Par Cinzia Sulli
Le parc national des Abruzzes, Lazio et Molise est connu de l’Europe entière pour la richesse de sa faune sauvage : chamois, cerfs, chevreuils, sangliers… mais aussi et surtout : ours et loups. La présence de ces deux prédateurs en nombre sur notre territoire est très certainement notre plus belle carte de visite et sûrement l’objet de la motivation qui pousse chaque année des milliers de naturalistes européens à venir dans le parc dans l’espoir de les observer dans leur milieu naturel. La majorité des touristes qui vient pour la première fois nous demande où on peut voir les ours. Notre réponse est toujours la même : il n’existe pas de lieu particulier pour les observer, la seule chose à faire est de parcourir la montagne, à partir des différents sentiers balisés, le plus discrètement possible !

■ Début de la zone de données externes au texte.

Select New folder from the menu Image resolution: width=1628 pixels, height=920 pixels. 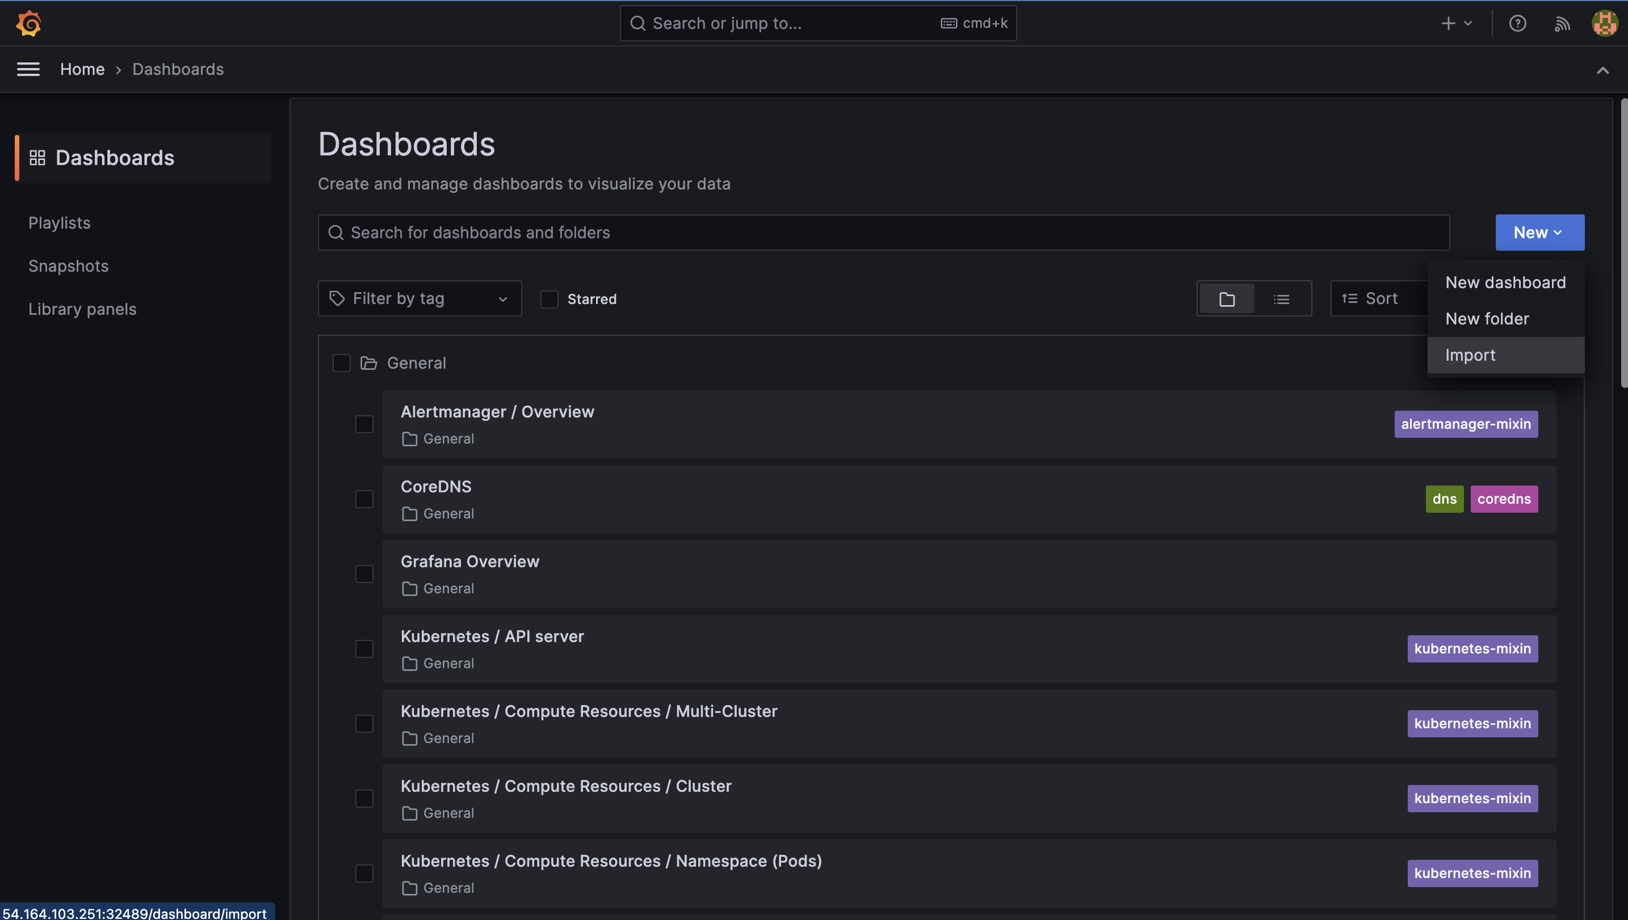1486,318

Notre territoire est protégé par un système de zonage original à savoir :
- zone A : réserve intégrale ; dans ces zones, seuls les scientifiques et le personnel chargés de la surveillance ont accès.

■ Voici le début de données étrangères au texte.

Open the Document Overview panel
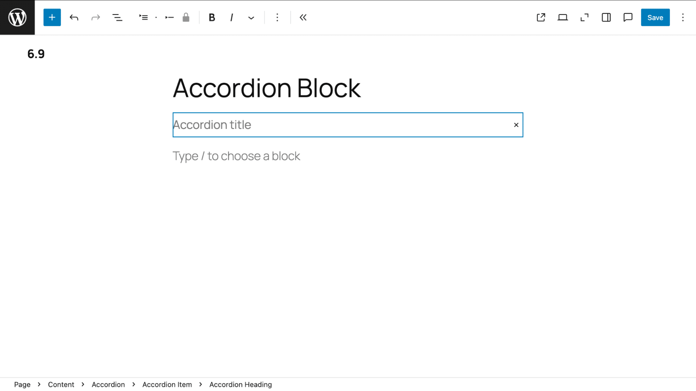Viewport: 696px width, 391px height. point(117,17)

- Zone B : réserve générale ; ce sont des zones naturelles dans lesquelles se pratiquent des activités humaines traditionnelles (sylviculture, pastoralisme) et des activités touristiques ( randonnée…)
- Zone C : zone de protection : ce sont en général des zones où se concentrent les activités agricoles comme culture et élevage.

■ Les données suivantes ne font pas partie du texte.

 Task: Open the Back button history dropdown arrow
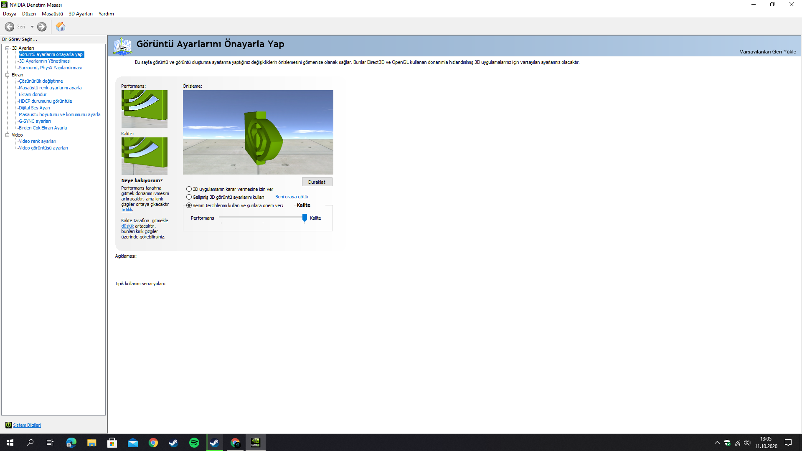[32, 27]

- Zone D : ce sont les zones d’habitation.
Dans les deux premières zones, réserve intégrale et générale, des sentiers balisés et classés permettent de parcourir et de découvrir ce territoire fragile.
Contrairement à la réglementation des parcs nationaux français qui n’ont pas leur zone centrale habitée à l’année, notre réglementation est plus restrictive. En effet, chez nous dans les Abruzzes, pour permettre aux ours et à l’ensemble de la faune de cohabiter le plus harmonieusement possible avec une population humaine de plusieurs milliers de résidents et de plusieurs centaines de milliers de touristes, nous avons dû interdire, en plus de toutes les contraintes que l’on rencontre dans tous les parcs nationaux, de sortir des sentiers et de bivouaquer en pleine nature.
Ces dernières années, une information s’est répandue dans le monde du tourisme naturaliste : pour voir l’ours dans les Abruzzes, il suffit d’y aller en août ou en septembre, au moment où les fruits d’un petit arbuste, le nerprun ou rhamnus, sont mûrs et là, en parcourant les zones sommitales des montagnes, on peut facilement apercevoir les ours qui sont très friands de ces fruits. Cette année, pour lutter contre un dérangement excessif des ours, nous avons dû fermer l’accès des sentiers, à partir de la limite supérieure de la forêt permettant de se déplacer sur les lignes de crêtes qui surplombent les zones à rhamnus.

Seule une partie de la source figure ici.